Она всегда ему что-то рассказывала занятное, по утрам, еще до кофе, когда - много лет спустя - они оба, Борис и Вера, жили у меня в Лонгшене (летом 1947 года), и я слышала, как наверху она, причесываясь и умываясь, делилась с ним - важным и неважным, мелким, глубоким, смешным и серьезным, умолкая на время, чтобы вычистить зубы и выполоскать рот. Все вокруг возбуждало ее любопытство, до всего ей было дело, на все она реагировала, весь мир был частью ее собственной жизни. Иногда на нее находила грусть, она тосковала по близким, живым в Москве и мертвым, с которыми ждала свидания. "Что ж тосковать, - говорила я, - если ты знаешь, что будет свидание?" - "Ах, фон Корен (она называла меня именем героя чеховской "Дуэли"), хорошо тебе рубить с плеча. Кто не с нами - тот против нас. Все это не так просто".

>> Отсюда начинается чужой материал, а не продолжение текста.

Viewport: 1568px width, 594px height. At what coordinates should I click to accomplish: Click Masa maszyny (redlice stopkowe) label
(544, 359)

Они любили друг друга долго, нежно, страстно, и хоть "измены", вероятно, и бывали (у живых людей как им не быть?), они проходили, а любовь между ними все жила, и это она делала их обоих живыми. Они непрестанно жили друг другом. И когда в 1957 году Веру разбил паралич (ей тогда было около восьмидесяти), то она еще много лет жила в параличе - просто потому, что он был с ней, неотступно ходил за ней, держал ее своей любовью (а она держала его).

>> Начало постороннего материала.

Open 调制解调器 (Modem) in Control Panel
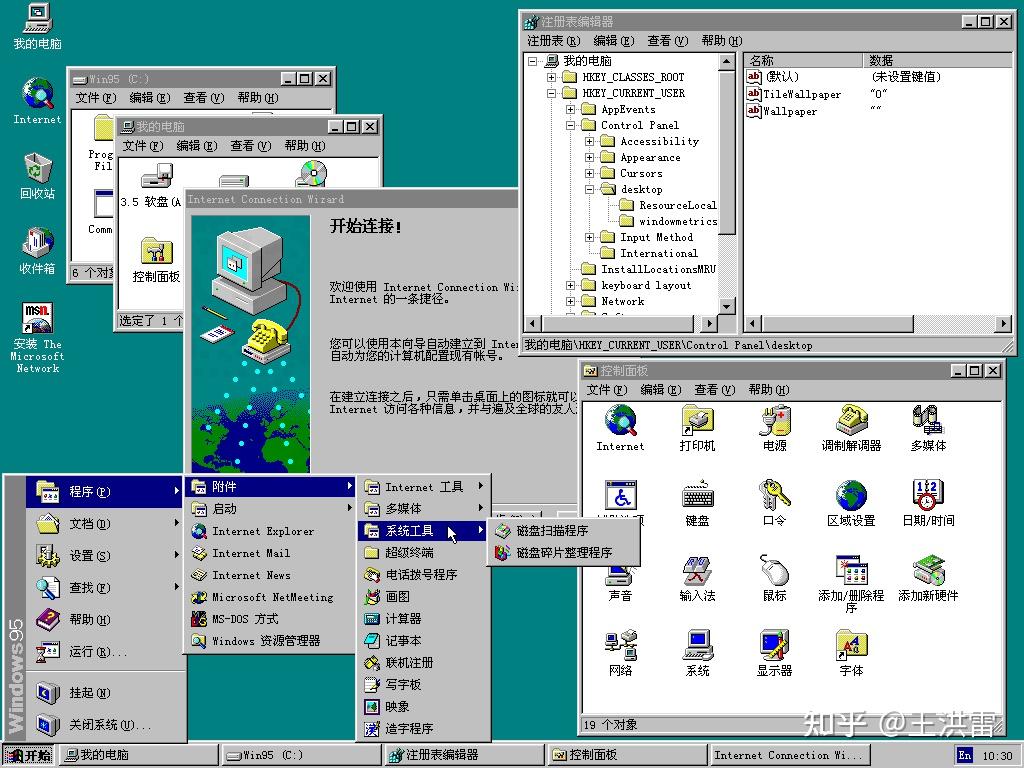The image size is (1024, 768). (851, 426)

Как писатель он во многих отношениях тоньше Бунина, но ему всю жизнь мешала его инертность, его умственная лень, в которой он много раз мне признавался. Словно раз и навсегда еще в детстве или ранней юности (в восьмидесятых и девяностых годах, в Калужской губернии) он признал, что русская или даже всякая жизнь стоит, и никак не мог согласиться (понять и принять факт), что жизнь ни одного мгновения не стоит, а движется, меняется, строится и ломается. Мысль о движении, об усилии, о трате энергии была ему не только чужда, но и враждебна, ему неприятно было не только самому куда-то спешить, чего-то искать, добиваться, бороться, но даже слышать о том, что это делают другие. Новый факт - политичес-кий, литературный, бытовой, - новая мысль, которую надо было продумать, даже просто - новое слово либо оставляли его равнодушным, либо как-то мешали ему "поживать". Он любил эти глаголы: попиваю винцо, заседали в ресторане, люблю к вам захаживать, не привык я действовать, зашагаем-ка домой. Все знали, что красное вино не только ему приятно на вкус и веселит его, но и дает ему необходимые силы "действовать" и "шагать". В военные годы, когда в доме не было вина, а хотелось дописать страницу, он шел на кухню и выпивал рюмочку обыкновенного уксусу.
Он сорок лет называл меня Ninon, и у меня сохранилось около ста двадцати писем от них обоих. Почти все они начинаются "Дорогая Ninon", и почти в каждом он сам себе удивляется: как это ему удалось написать мне четыре страницы (или две)? Над собой усмешка ("вот все лежу на боку"), перед другими - восхищение, смешанное с ужасом: в город ездит каждый день! Автомобилем правит! Встает в семь! Восхищение, смешанное с ужасом, перед Верой: борщ сварила вовремя! Перед Наташей (дочерью) - как это она все успевает (муж, два сына). И Вера, и Наташа приблизили к нему мир: он оказался не стоящим на месте, а текучим и летучим. И все это было сделано через любовь. Вообще самое главное, что было в доме (в маленькой квартире, где они жили более тридцати лет), - это не вещи, не предметы - здесь не было ни радио, ни пишущей машинки, ни электрических приспособлений, ни музыкальных инструментов, ни картин, ни ковров - самое главное, единственно главное - здесь была любовь.